Let $H$ be a separable Hilbert space and $T \in L(H)$ a trace-class operator. It is well known that the trace of $T$, given by $\operatorname{tr}(T) = \sum_n \langle Te_n, e_n\rangle$ for some orthonormal Hilbert basis $\{e_n\}_{n\in \mathbb N}$, is independent of the chosen orthonormal basis and even independent of the order of summation.
In finite dimensions, however, we can represent $T$ as a matrix using any basis, not necessarily orthonormal, and summing the diagonal yields the trace.
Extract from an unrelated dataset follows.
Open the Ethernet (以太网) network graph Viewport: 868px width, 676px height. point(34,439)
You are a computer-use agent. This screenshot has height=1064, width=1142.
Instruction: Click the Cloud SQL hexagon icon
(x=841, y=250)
Thus, one might expect a similar result to hold for arbitrary trace-class operators.
Suppose $\{f_n\}_{n \in \mathbb N}$ is an ordered Schauder basis for $H$, and let $\pi_n$ denote the linear functional on $H$ that selects out the coefficient of $f_n$, e.g., $\pi_1(\alpha_1f_1 + \alpha_2 f_2 + \cdots) = \alpha_1$. If $T$ is trace class, do we have $\operatorname{tr}(T) = \sum_n \pi_n(Tf_n)$? If so, is the sum always independent of order? If the suggested formula fails in general, what if we restrict to unconditional or symmetric Schauder bases?